Quoted text:
[start]

# Spark plug change help for 2018 Cruze LT Diesel Hatchback



## brasilianman (Dec 2, 2020)

Hey everyone,

I'm new here but I've been reading many of your past posts for general assistance on regular simple maintenance on my Cruze. Today I attempted to do my own spark plugs replacement after accumulating 120K miles, and I noticed that my particular Cruze doesn't fit the mold of most of the models I've seen through your forums. I have included pictures of my engine cover and how the spark plugs are laid out. Hopefully someone here has the same model that can assist me. I did attempt to open the cover of where the spark plugs are at, but there's no torque bolt for the engine cover, there's a large foam block obstructing me that layered underneath that could be the noise cancellation foam, and the ignition coils seems to be obstructing the foam from being removed. There are a total of 6 10mm bolts securing many of the wires in place that are easily visible, but there could be more but couldn't see all of it due to the heavy amount of dirt covering some components.

Car Specs:
2018 Cruze LT Hatchback 1.6L Diesel


----------



## MP81 (Jul 20, 2015)

[end]

Given entries:
[start]

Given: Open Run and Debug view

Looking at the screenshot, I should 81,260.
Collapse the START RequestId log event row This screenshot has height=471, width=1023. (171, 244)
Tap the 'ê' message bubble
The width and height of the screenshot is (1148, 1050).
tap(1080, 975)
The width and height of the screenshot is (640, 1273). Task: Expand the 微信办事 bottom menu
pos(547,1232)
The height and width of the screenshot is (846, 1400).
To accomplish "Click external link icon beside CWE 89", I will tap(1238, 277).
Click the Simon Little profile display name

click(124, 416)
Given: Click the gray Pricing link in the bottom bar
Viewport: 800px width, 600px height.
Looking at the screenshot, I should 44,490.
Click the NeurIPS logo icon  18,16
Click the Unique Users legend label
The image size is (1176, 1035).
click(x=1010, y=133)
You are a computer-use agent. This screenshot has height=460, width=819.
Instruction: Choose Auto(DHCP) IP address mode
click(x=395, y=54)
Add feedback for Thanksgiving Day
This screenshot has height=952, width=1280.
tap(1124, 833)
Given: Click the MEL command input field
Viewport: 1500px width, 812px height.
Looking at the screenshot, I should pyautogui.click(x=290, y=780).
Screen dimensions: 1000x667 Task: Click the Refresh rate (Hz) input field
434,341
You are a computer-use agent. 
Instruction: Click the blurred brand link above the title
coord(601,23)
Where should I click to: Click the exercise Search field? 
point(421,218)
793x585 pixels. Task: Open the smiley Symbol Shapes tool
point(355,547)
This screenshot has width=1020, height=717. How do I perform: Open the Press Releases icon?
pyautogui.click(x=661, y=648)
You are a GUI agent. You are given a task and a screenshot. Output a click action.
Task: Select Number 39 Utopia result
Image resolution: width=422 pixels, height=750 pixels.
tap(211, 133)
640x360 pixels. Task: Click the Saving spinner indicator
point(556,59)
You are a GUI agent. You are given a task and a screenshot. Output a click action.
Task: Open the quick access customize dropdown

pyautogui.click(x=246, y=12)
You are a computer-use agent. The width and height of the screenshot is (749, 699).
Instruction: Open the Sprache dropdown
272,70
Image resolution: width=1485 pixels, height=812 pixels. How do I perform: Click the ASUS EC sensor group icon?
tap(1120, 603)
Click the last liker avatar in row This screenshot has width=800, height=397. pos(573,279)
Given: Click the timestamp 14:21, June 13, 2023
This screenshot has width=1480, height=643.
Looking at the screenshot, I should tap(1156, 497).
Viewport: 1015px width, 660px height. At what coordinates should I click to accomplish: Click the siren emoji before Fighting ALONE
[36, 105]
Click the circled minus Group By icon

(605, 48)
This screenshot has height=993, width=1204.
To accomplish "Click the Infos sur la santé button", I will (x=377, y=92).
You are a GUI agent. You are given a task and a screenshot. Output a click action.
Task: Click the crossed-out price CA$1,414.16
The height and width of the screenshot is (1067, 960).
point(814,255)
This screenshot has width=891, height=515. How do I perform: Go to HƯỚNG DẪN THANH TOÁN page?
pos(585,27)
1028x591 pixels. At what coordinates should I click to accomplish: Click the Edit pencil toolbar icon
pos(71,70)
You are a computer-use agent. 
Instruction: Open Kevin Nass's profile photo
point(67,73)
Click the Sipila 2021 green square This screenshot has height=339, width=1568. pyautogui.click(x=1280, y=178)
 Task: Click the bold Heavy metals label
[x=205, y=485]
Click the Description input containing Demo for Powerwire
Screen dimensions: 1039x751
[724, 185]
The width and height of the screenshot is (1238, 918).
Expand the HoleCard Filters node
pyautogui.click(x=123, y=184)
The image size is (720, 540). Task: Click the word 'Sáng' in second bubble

[end]

Required work:
A) Answer these from the Cruze spark plug thread:
(i) How many miles had the car accumulated when the spark plug replacement was attempted?
(ii) How many 10mm bolts securing the wires are described as easily visible?
(iii) What engine size and fuel type are listed in the car specs?
B) Write the next part of the Cruze spark plug thread, picking up after its final line.

In response:
A)
(i) 120K miles
(ii) 6
(iii) 1.6L Diesel

B)
Um.

Diesels don't have Spark Plugs.


----------



## TDCruze (Sep 26, 2014)

As stated above, no spark plugs on a diesel.
Those are the fuel injectors you have unplugged there.


----------



## BodhiBenz1987 (Jan 13, 2018)

As the others said, there are not spark plugs on a diesel. It uses higher compression to get the air hot enough to ignite (compression ignition as opposed to spark ignition). Just fuel and air, no spark. What you have unplugged are the injectors, which you definitely do not want to change unless you have to ($$$). Diesels do have glow plugs (at least these and other passenger vehicles), which are not related to spark plugs, and are only used on startup to assist in heating the combustion chamber. You only need to change glow plugs when they go bad, which will throw a code.


----------



## JLL (Sep 12, 2017)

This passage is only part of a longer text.